Ketika Biosolar tidak tersedia, pengusaha terpaksa menggunakan BBM non-subsidi agar kewajiban pengangkutan tetap berjalan. Efri menyebut sekitar 170 kendaraan terdaftar terdampak dan biaya operasional meningkat, meski pengusaha berupaya menahan agar tidak membebani tarif distribusi ke masyarakat.

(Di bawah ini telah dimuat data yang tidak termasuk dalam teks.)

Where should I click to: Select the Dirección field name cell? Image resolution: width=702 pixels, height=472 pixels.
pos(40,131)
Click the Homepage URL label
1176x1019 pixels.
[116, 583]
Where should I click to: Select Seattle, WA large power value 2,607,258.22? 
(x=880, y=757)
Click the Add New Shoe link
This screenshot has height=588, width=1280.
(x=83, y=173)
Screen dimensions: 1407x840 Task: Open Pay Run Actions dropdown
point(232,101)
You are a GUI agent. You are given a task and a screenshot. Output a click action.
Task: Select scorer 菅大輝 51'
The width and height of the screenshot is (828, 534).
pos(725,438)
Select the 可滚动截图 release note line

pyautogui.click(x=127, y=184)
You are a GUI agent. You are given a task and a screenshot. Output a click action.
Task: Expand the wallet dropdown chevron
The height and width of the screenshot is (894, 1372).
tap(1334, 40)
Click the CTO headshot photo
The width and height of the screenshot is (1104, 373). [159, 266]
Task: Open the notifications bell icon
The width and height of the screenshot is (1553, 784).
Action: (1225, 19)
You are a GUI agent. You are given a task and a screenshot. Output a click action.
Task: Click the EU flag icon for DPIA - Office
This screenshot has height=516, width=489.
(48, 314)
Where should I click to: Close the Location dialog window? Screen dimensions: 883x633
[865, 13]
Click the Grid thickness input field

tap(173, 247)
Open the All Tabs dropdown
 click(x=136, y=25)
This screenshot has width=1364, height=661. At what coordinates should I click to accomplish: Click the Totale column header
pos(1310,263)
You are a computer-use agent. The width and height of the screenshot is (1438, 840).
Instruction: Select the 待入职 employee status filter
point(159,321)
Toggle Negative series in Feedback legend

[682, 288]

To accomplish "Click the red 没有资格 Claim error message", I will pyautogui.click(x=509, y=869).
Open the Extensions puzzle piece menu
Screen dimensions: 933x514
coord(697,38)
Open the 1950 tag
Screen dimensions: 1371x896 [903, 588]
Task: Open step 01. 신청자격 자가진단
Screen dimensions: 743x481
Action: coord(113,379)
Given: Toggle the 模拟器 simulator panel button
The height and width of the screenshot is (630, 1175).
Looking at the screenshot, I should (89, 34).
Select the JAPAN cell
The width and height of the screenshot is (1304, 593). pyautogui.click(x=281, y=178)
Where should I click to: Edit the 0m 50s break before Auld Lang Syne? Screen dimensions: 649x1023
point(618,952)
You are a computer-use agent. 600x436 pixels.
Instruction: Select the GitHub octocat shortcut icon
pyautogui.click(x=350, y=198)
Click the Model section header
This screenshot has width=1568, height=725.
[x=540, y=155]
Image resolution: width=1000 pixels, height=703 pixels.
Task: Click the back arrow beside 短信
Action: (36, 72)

Proyek Pembangunan Berpotensi Perparah Kebutuhan BBM

DPRD menilai persoalan ini semakin krusial karena kebutuhan BBM Tarakan diprediksi meningkat seiring berlangsungnya sejumlah proyek pembangunan, baik dari APBD maupun APBN. Dewan berencana berkoordinasi dengan organisasi perangkat daerah terkait untuk memeriksa komponen BBM dalam Rencana Anggaran Biaya (RAB) proyek.

"Yang penting kuota BBM kita cukup sehingga nanti proses pembangunannya itu tidak terhambat. Itu yang kita khawatirkan juga," tuturnya.

Monitoring terhadap distribusi Biosolar subsidi akan segera dilakukan bersama tim pengawasan untuk memastikan kelangkaan tidak berulang dan pembangunan di Tarakan tidak terganggu.

Reporter: Edi Wahyono
Sumber: benuanta.co.id This article was automatically rewritten by AI based on the source above without altering the facts of the original article.